┏━━
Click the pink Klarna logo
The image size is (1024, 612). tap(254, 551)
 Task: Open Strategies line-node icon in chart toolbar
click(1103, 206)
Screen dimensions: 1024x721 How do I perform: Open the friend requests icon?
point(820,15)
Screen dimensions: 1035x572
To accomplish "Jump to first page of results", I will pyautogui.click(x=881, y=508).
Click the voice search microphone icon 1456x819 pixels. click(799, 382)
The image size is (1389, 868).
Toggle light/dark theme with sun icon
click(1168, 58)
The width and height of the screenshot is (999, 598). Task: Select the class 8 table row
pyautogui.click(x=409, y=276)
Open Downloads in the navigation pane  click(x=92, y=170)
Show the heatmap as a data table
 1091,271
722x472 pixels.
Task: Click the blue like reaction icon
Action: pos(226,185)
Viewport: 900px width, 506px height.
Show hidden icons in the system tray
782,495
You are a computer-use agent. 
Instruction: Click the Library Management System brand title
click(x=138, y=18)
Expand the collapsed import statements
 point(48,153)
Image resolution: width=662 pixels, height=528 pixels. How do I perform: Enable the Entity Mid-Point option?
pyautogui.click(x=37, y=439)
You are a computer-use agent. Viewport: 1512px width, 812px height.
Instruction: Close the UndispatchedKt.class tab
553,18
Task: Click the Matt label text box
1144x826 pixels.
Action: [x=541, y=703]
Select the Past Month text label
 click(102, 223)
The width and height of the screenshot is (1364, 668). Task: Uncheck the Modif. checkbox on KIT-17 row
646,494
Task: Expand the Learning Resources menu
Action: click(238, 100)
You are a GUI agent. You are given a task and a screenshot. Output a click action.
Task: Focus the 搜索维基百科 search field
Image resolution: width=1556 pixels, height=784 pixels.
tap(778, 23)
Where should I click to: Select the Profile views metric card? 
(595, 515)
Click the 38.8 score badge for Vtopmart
┗━━
» **What you need to do**:
Pick out and copy every line of the records above that contains the string "search". Case counts.

» **The result**:
Click the voice search microphone icon 1456x819 pixels. click(799, 382)
Task: Focus the 搜索维基百科 search field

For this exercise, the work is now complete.